Je ne justifie pas Voltaire, je l’excuse. Il écrivit lettre sur lettre à Paris contre De Brosses, à d’Alembert et au duc de Richelieu. Le résultat fut l’élection de Roquelaure, évêque de Senlis et premier aumônier du roi. Qui connaît aujourd’hui l’académicien Roquelaure ?

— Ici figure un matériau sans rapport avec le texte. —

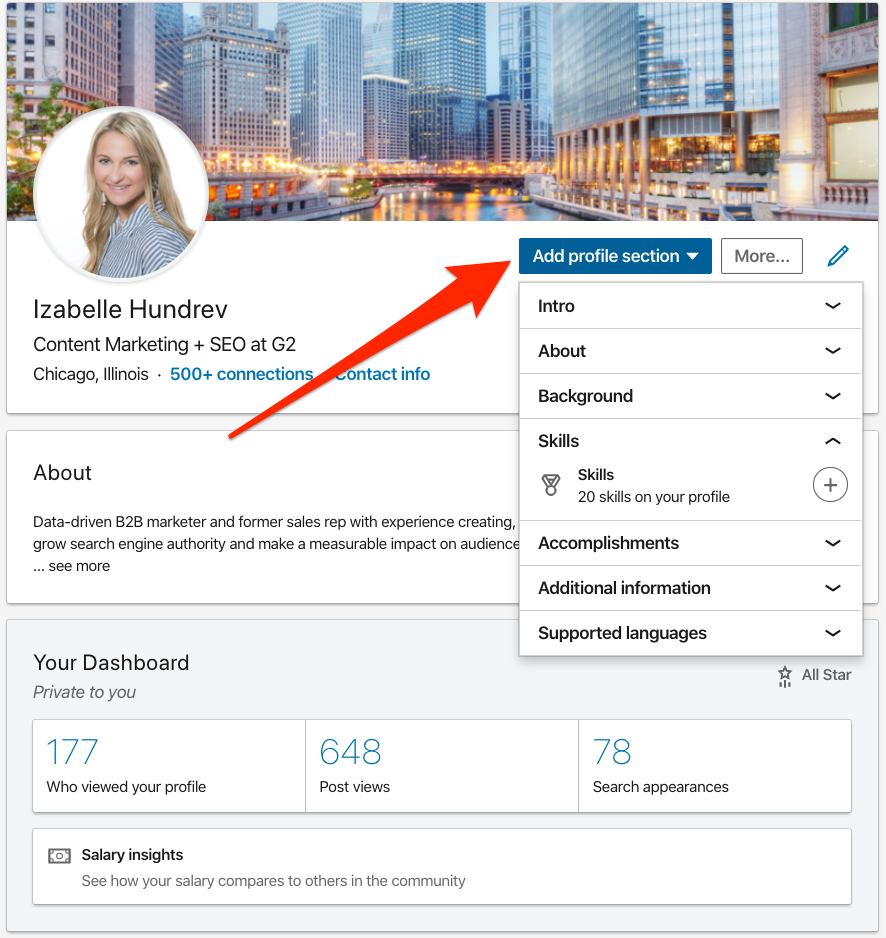Expand the Intro section chevron
The image size is (886, 938).
[833, 306]

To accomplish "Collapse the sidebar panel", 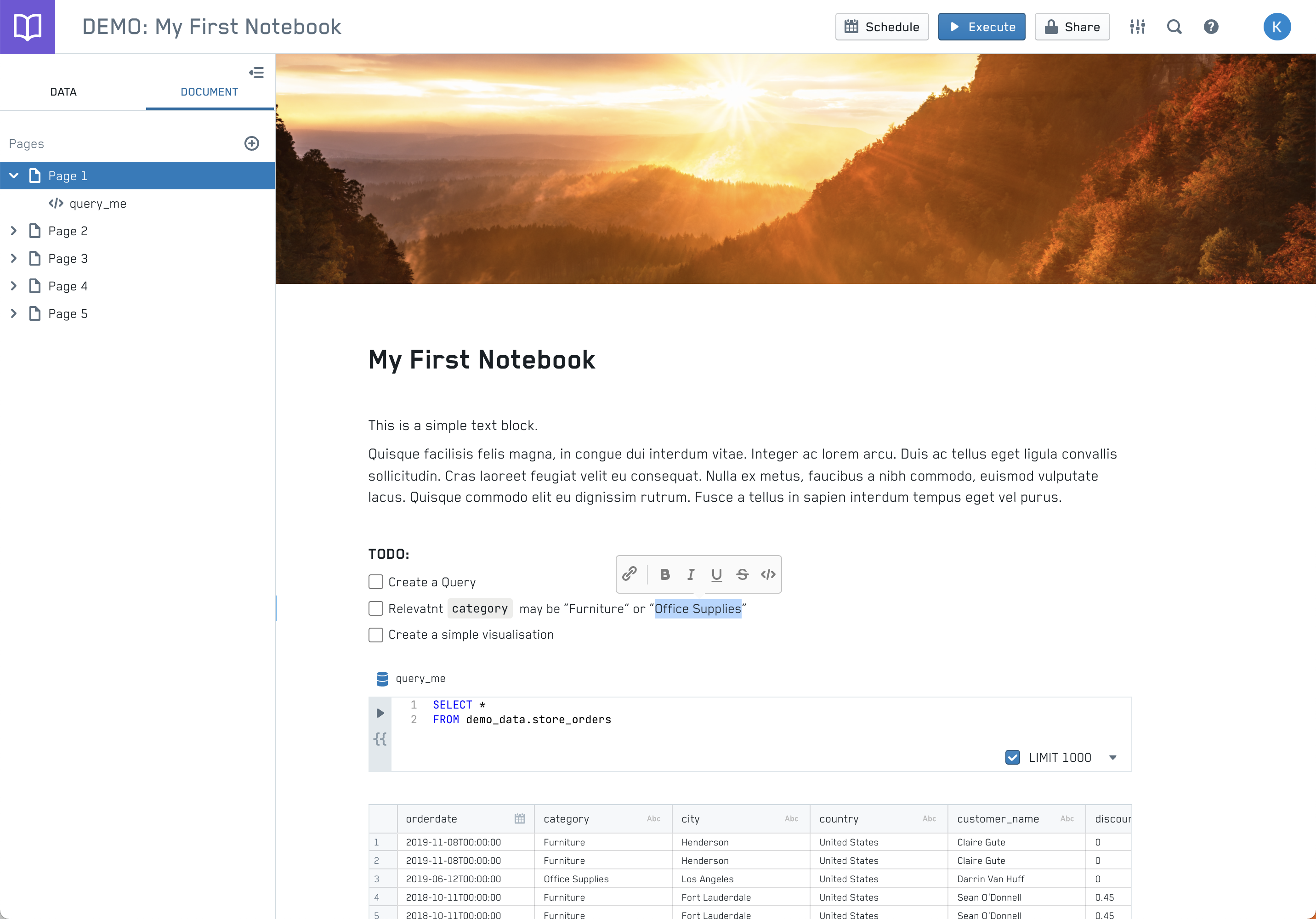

Heureusement pour Charles De Brosses, quand on a écrit les Lettres sur l’Italie, on est beaucoup plus sûrement immortel que le plus grand nombre des académiciens. En lisant aujourd’hui ce curieux ouvrage, on s’inquiète fort peu de savoir s’il y avait du temps de l’auteur une Académie française destinée à récompenser le talent et l’esprit. La postérité sait que le chevalier Bavard fut brave, et pourtant Bavard naquit deux siècles trop tôt pour être chevalier de la Légion d’honneur.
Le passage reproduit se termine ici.